GNN · GraphSAGECommunity detectRisk propagationCross-bank

CMAI score & action router

All four layers above collapse into one continuous output: the Composite Mule-Account Index (0–100). The score routes to a four-tier intervention ladder (T1 monitor → T4 lien) and pushes back via webhook to the host bank's core. The same score is contributed to the federated network for cross-bank reuse — one bank's catch becomes every bank's defence.

0–100 CMAIT1→T4 ladderFederatedBank webhook

§ 02 / Features

From raw rail to 142 features.

The model never sees a transaction directly. It sees per-account, per-window aggregations across six families. Each family was instrumented to capture a specific class of mule behaviour observed in the anchor cases.

Ingest

Streams & stores

UPI, IMPS, NEFT, RTGS, AePS, card & cash channels
Core-banking debit/credit feed
KYC, device, IP, geo metadata
I4C Suspect Registry (refreshed hourly)
NPCI mule-hash list (refreshed daily)
Cross-bank federated signals

Feature families · 142 total

Six behavioural axes

VOL/ volume, count, peak-velocity, burst-duration
TMP/ hour-of-day skew, dormancy-then-burst, inter-arrival
CNT/ sender-count, sender-bank-spread, repeat-ratio
DSC/ descriptor entropy, random-token %, phone-VPA %
BAL/ retention ratio, max-balance, velocity multiple
OUT/ destination concentration, ticket-band, sub-threshold sweep

Output

Continuous verdict

Per-account CMAI score 0–100 (refreshed every txn)
Top-5 contributing features (SHAP)
Firing rule IDs (forensic chain)
Graph-neighbourhood risk lift
Recommended action tier T1…T4
Confidence band + model-version stamp

§ 03 / Rules engine

Twenty-four rules, case-derived.

L1 deterministic rules. Each rule traces back to a specific signal in the anchor SBI cases. Severity, logic, window and recommended tier are versioned in the rules registry; thresholds are A/B tested monthly against the I4C-confirmed mule ledger.

R-01 · VEL-BURST

CRITICAL

Sustained credit burst on dormant or new account.
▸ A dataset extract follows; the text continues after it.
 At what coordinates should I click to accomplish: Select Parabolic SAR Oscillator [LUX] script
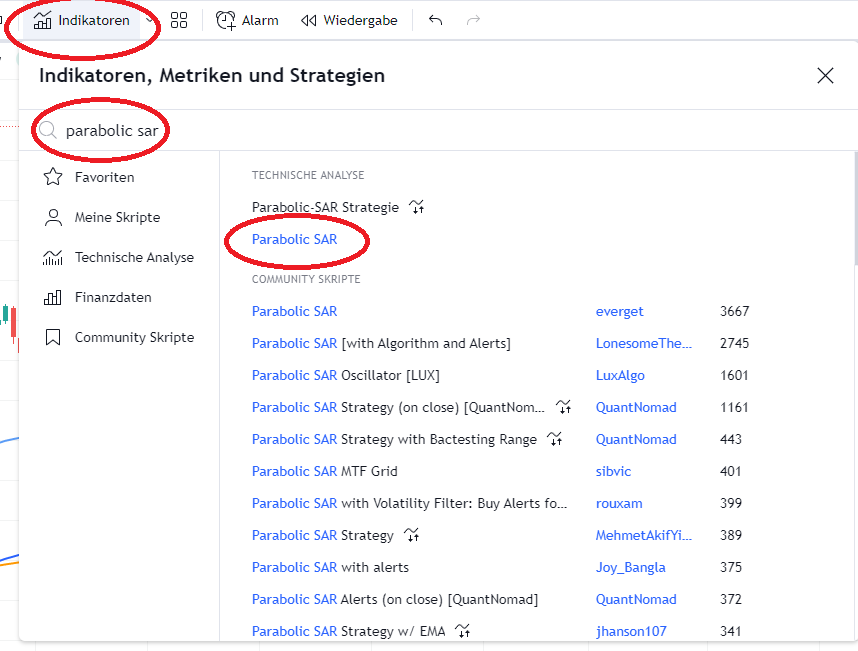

IF credits_count(60m) ≥ 500 AND account_age < 180d AND prior_30d_velocity < 5% of current → FIRE

Window 60 minAnchor case A: 95k credits / 5h

R-02 · VEL-TPS

CRITICAL

Peak credit throughput exceeds human ceiling.

IF peak_credits_per_second(rolling 60s) ≥ 3 sustained ≥ 10 min → FIRE

Window rolling 60sObserved peak ~5 tps

R-03 · VEL-MULT

HIGH

Turnover multiple beyond legitimate threshold.

IF turnover_24h ÷ avg_balance_30d ≥ 30 → FIRE

Window 24hObserved 42×–51×

R-04 · STR-SMURF

HIGH

Micro-credit smurfing at scale.

IF count_credits ≤ ₹2000 within 1h ≥ 300 AND median ≤ ₹500 → FIRE

Window 1hAnchor median ₹300–₹500

R-05 · STR-ROUND

MEDIUM

Round-amount dominance.

IF share_of_credits in {100,200,300,500,1000,2000} ≥ 80% over 24h, count ≥ 500 → FIRE

Window 24hAnchor top-10 = 93.4%

R-06 · PTH-RETAIN

CRITICAL

Pass-through funnel — retention near zero.

IF (credits_sum − debits_sum) ÷ credits_sum < 2% over 24h AND credits_sum ≥ ₹10 L → FIRE

Window 24hObserved 0.03% / 0.42%

R-07 · PTH-LAG

HIGH

Funds out within minutes of in.

IF median(time_credit_to_offsetting_debit) < 30 min over 1h AND count_debits ≥ 5 → FIRE

Window 1hFIFO matching engine

R-08 · OUT-BAND

HIGH

Sub-threshold sweep band concentration.

IF stdev(debit_amount) ÷ mean < 5% AND mean within ±5% of {₹2L, ₹5L, ₹10L} → FIRE

Window 6hAnchor ₹4.00L–₹4.18L

R-09 · OUT-CONC

CRITICAL

All debits to ≤ 5 beneficiaries.

IF unique_beneficiary_accounts(7d) ≤ 5 AND debit_count ≥ 50 → FIRE

Window 7dAnchor A → 1 acct

R-10 · CNT-FANIN

HIGH

Extreme fan-in.

IF unique_sender_VPAs(24h) ≥ 5000 AND avg_credit ≤ ₹1000 → FIRE

Window 24hAnchor 68k / 172k senders

R-11 · CNT-PHONE

MEDIUM

Phone-VPA sender dominance.

IF share_phone_pattern_VPAs(24h) ≥ 75% AND credit_count ≥ 500 → FIRE

Window 24hAnchor 88.7% phone-VPA

R-12 · CNT-SPREAD

MEDIUM

Cross-bank sender spread.

IF unique_sender_IFSCs(24h) ≥ 80 AND avg_credit ≤ ₹1000 → FIRE

Window 24hAnchor 120 / 153 banks

R-13 · DSC-ENTROPY

HIGH

Bot-generated descriptor tokens.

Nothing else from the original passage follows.